Gropp lehnte weitere Informationen zur Persönlichkeit und zum Werdegang des 17-Jährigen mit Verweis darauf ab, dass es sich um einen Jugendlichen handelt. Jugendliche benötigen besonderen Schutz. Justizministerin Kerstin von der Decken (CDU) kündigte an, dass eine potenzielle Hauptverhandlung vor einem Jugendgericht unter Ausschluss der Öffentlichkeit stattfinden wird.
Kommunikation abgehört
Seit März ermittelt die Flensburger Staatsanwaltschaft gegen den 17-Jährigen aus der Stadt nordwestlich von Hamburg. Medienberichten zufolge wurde Kommunikation abgehört, die deutschen Behörden bekamen einen Hinweis. «Wir sind gelegentlich abhängig von ausländischen Diensten», räumte Innenministerin Sabine Sütterlin-Waack (CDU) bereits am Dienstag ein. Oberstaatsanwalt Bernd Winterfeldt wollte sich im Ausschuss nicht zu Hinweisgebern äußern.

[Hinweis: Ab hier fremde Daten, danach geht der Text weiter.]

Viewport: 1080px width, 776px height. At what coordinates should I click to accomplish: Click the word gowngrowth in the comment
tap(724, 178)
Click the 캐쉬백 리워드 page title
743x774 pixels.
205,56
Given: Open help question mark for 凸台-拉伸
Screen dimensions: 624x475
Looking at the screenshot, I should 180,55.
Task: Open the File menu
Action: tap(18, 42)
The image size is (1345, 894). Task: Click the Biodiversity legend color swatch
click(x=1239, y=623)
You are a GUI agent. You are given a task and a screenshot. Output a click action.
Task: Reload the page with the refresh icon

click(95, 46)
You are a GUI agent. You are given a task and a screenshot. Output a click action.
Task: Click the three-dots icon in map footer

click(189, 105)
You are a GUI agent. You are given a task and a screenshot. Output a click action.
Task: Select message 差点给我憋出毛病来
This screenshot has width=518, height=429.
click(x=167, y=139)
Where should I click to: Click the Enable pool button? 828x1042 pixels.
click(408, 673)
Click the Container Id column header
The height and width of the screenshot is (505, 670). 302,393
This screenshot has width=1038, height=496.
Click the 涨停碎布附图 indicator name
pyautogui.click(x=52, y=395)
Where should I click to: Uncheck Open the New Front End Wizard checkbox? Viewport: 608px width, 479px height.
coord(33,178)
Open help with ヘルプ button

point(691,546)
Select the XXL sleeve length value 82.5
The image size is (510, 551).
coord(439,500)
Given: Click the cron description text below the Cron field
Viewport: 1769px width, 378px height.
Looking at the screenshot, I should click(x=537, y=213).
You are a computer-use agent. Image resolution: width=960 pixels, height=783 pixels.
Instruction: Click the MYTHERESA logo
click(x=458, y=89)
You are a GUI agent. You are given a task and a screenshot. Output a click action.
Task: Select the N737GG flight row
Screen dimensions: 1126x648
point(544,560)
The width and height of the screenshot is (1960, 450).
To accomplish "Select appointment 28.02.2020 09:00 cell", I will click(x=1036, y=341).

Dem Jugendlichen wird vorgeworfen, eine schwere staatsgefährdende Gewalttat vorzubereiten und zum Mord verabredet zu haben. Laut Staatsanwaltschaft sieht das Gesetz im Falle einer Verurteilung die Anwendung des Jugendstrafrechts für den Beschuldigten vor.
Reaktionen aus der Politik
Der Grünen-Innenpolitiker Jan Kürschner betonte, «es ist erschütternd, dass nach meinem Eindruck die Planer dschihadistischer Anschläge zunehmend Minderjährige als Zielobjekte in Visier nehmen, um diese in verabscheuungswürdiger Weise zu instrumentalisieren.» Glücklicherweise sei ein Anschlag in diesem Fall noch weit weg gewesen. «Ich bin froh, wenn wir Hinweise befreundeter Nachrichtendienste erhalten.»
Niclas Dürbrook, der SPD-Abgeordnete, schlug vor, dass die Staatsanwaltschaft erneut vor den Ausschuss geladen wird, sobald weitere Informationen zu dem Fall vorliegen.
Innenministerin Sütterlin-Waack (CDU) sagte nach der Ausschusssitzung, angesichts der abstrakten Gefahr müsse man besorgt sein. Auf den Weihnachtsmärkten werde die Polizei eine erhöhte Präsenz zeigen, damit die Menschen «sich sicher fühlen und ihren Punsch trinken können».